Only white watercress can be found at the cultivation company in Lauw. According to Frank, there’s also a red version, although he sticks with his expertise of white cress. “I’ve heard about red watercress, but we stick with our trade because we just don’t have the space to try new things. Besides, we don’t have demand for it either.” Frank says nothing is actually difficult when it comes to growing white watercress, the only disadvantage is that everything has to be done manually. “The watercress is grown in trays of half a metre deep, in soil through which natural spring water constantly flows. Clear water is especially important for the vegetables. During the summer months, we grow outdoors, and in winter, plastic covers are placed over the trays, to protect the plants against frost. We grow throughout the year. Our prices are also the same throughout the year.”

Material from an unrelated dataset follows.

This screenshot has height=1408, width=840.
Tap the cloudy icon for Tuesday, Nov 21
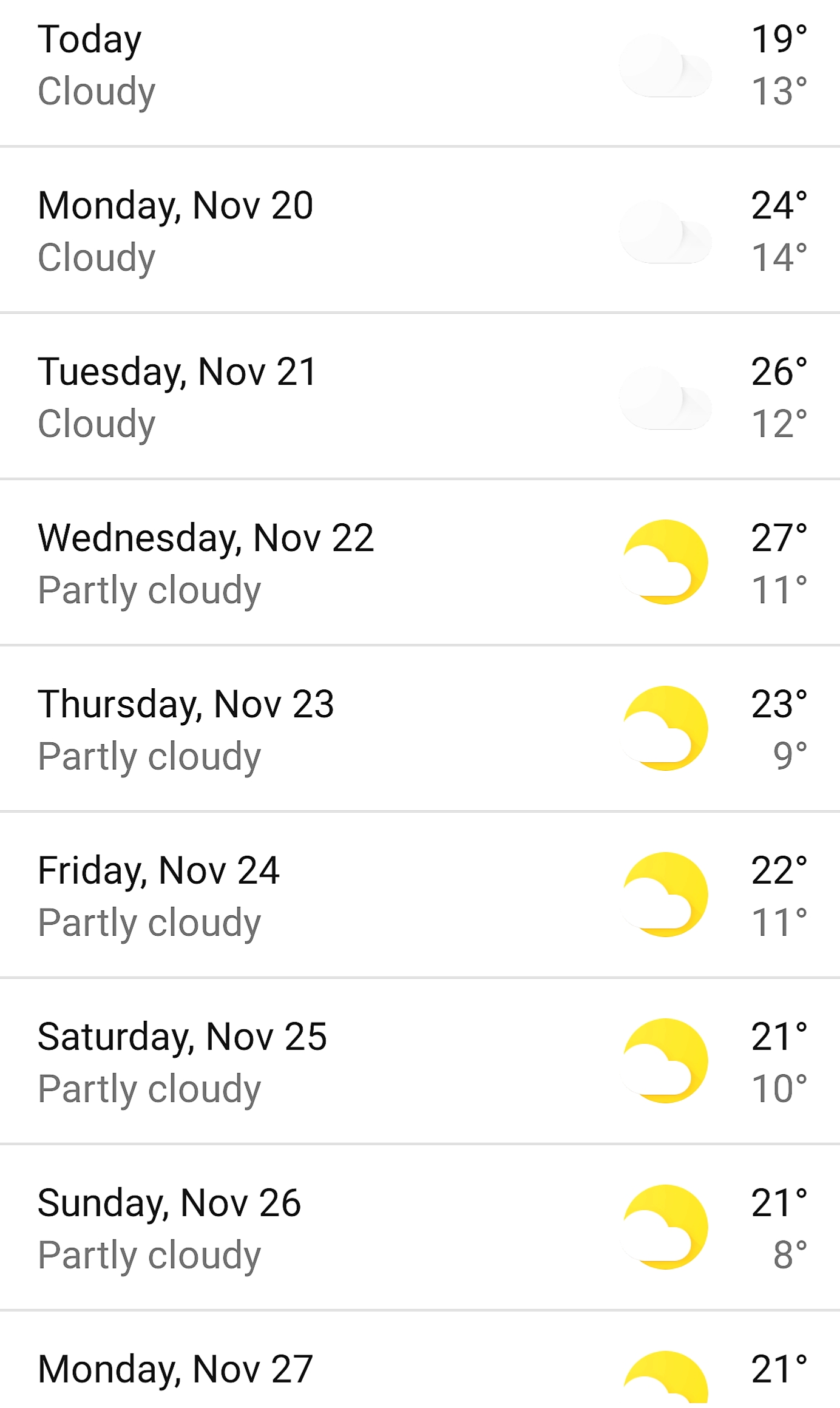(666, 398)
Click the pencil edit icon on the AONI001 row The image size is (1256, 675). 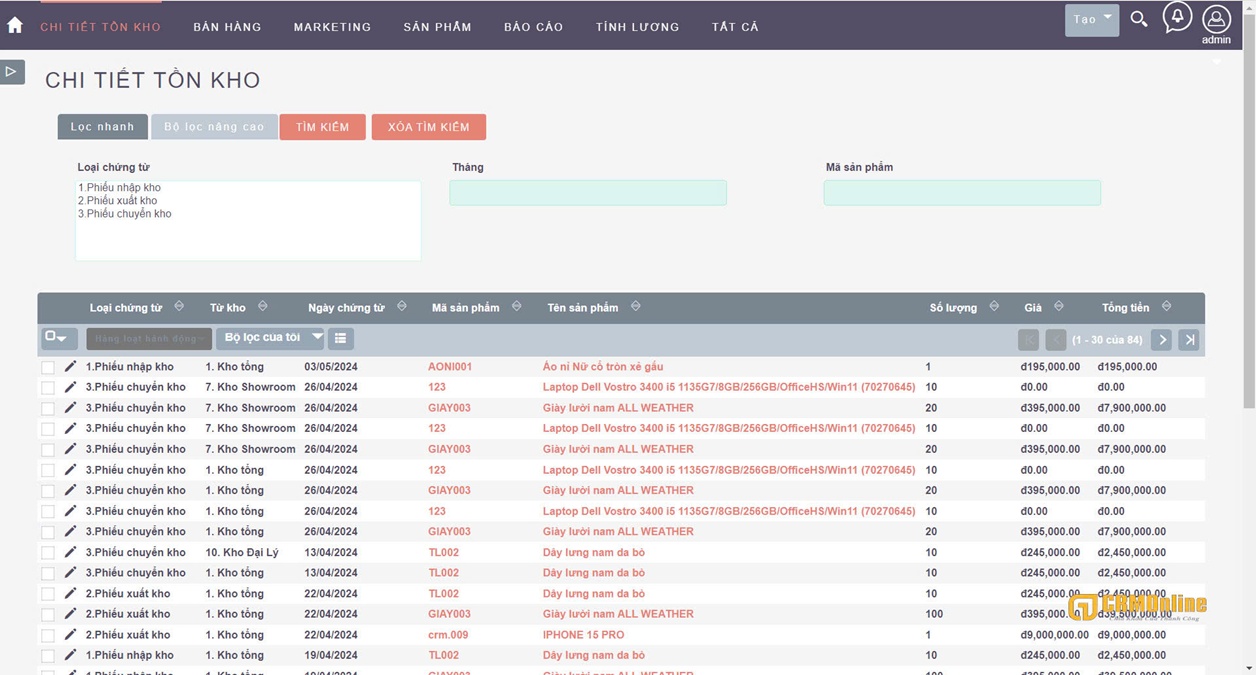click(x=69, y=366)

The entrepreneur indicates he doesn’t use pesticides, simply because the cress isn’t troubled by diseases, according to him. “Watercress is a purifying plant due to the microfibres on its roots. Because of that, it’s also used to clean the water in fish ponds,” Frank says. Although the watercress isn’t affected by diseases, other plants can be a threat to the small vegetable. “One weed that bothers us is horsetail. This herb is very difficult to combat. Snails are also a problem for us. Because we try to grow as naturally as possible, this is a problem we have to accept. We always wash the bundles of watercress before they are packed, but we can never remove all of the small animals within the bundle. It continues to be a problem we cannot exclude. After all, we grow in the open air, and not in our sitting-room.” One disadvantage of watercress is its short shelf life. Yet the watercress grower has managed to extend the shelf life by some days. “Thanks to our packaging the watercress doesn’t last for four days, but for ten,” Frank says. “We pack in micro-perforated flow-pack bags. We started a new packing line, and we now work with preprinted film. Thanks to the packaging, the watercress has a longer shelf life.”
Over the years,Sint-Lucie has expanded into a company with seven locations. Since Belgian supermarket chains Delhaize and Colruyt became customers of the grower, Frank has had to expand considerably. “By now we have 2.5 hectares of land,” the grower says. “Our company has grown slightly in recent years, but not much. This is because we have reached the maximum of our capacity, and we don’t want to acquire more nurseries. I therefore don’t think we’ll expand any more. New markets aren’t really an objective, because we have reached our limit. Besides, we drive to Brussels six days per week, so that we can sell the watercress on wholesaler’s market CE. Customers from all over the Benelux buy their products here. From there, our watercress is destined for customers in the Netherlands, Luxembourg and Belgium. The watercress of Delhaize and Colruyt is delivered directly to their depot.”
The watercress grower doesn’t just supply wholesalers and supermarkets. This year, Sint-Lucie worked with meal kit company HelloFresh for the first time. “That was a very pleasant cooperation,” Frank says. “This naturally involves very large volumes, so unfortunately we can only do it twice a year. Everything is done through our customer Vroegop in Amsterdam, who supplies to HelloFresh. We’re already looking forward to the next order.”
If the mashed cress, watercress soufflé or sorbet are no longer exciting, you can always try watercress beer. According to Frank, watercress beer was thought of when he was drinking it, albeit without watercress as ingredient. “It’s a very tasty beer, and it’s especially successful locally. We would naturally like to become better known nationally and internationally, but that’s probably going to be difficult, because there are already so many kinds of beer. But it’s a unique product, no other beer based on watercress exists in the world. It’s the only thing our watercress is processed into.”
Whether it’s in salad, beer or pasta: sales of watercress are going well for Sint-Lucie. “The future of watercress seems guaranteed to me, considering it’s the healthiest vegetable in the world,” Frank says. “And as for our company, we’ll have to wait and see if there will be successors, like my sister and I, and our parents before us. My children are only seven and ten years old, and my sisters doesn’t have any, so we’ll see where it all ends. We can only do our best to keep our company healthy, so that they can have the best possible inheritance.”